I was born in Hazard, Kentucky, in 1965.  Except for brief stints away as a teenager and young adult, I’ve lived here all my life, as have my five siblings. This morning, I woke up early to grade papers, flipped on the radio, and heard the news about the mine disaster in West Virginia.  I listened in horror as the death toll mounted.  I thought about my brother, who works for a surface mine, and about how upset I knew he’d be.  I thought about all those people in West Virginia who have lost loved ones — and all the people throughout the coalfields who, over the decades, have lost people to coal.  I thought about the strip mine behind my house, and the blasting that’s driven us crazy, and the silt filling up the creek where my children like to play.  I thought about the ugliness of mountaintop removal, and how absurd it is to pretend that we need more flat land and not mountains.   I grew angry at the government agencies who didn’t do their jobs, who let Massey get away with yet another disaster so they could turn a dime.

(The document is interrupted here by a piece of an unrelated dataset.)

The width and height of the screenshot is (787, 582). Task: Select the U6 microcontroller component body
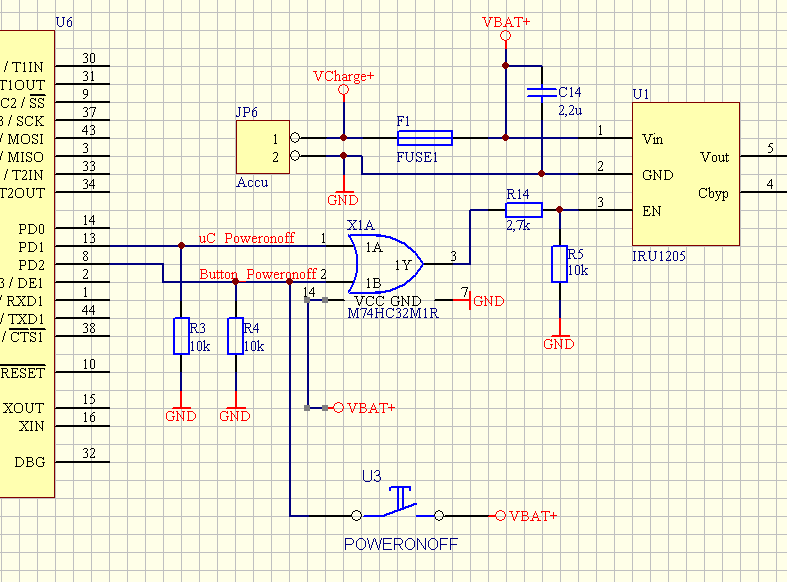[27, 264]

People who aren’t from here don’t understand why we stay, why we don’t DO something to fight the coal industry.  They ask how we can be so complacent, how we can just ignore the wrongdoing.  And it’s hard to answer that.  It’s not so black and white as people who aren’t from here think.  They don’t know what it’s like to have your livelihood depend on the mining industry.  They don’t know what it’s like to have close, beloved, long-time family friends in the industry who would do anything for this community—who write big checks for the literacy projects with which I’m involved, who give us money for tee shirts for the soccer league. And those people who aren’t from here who ask why we don’t leave clearly don’t understand what it’s like to be tied to a place, to feel such a part of a landscape that to leave it would be like carving off a piece of your own flesh.  We stay here, and learn to reconcile and rationalize and turn first a blind eye and then the other cheek, because we love it here.  We love our jobs and our communities and our families.  We love our place.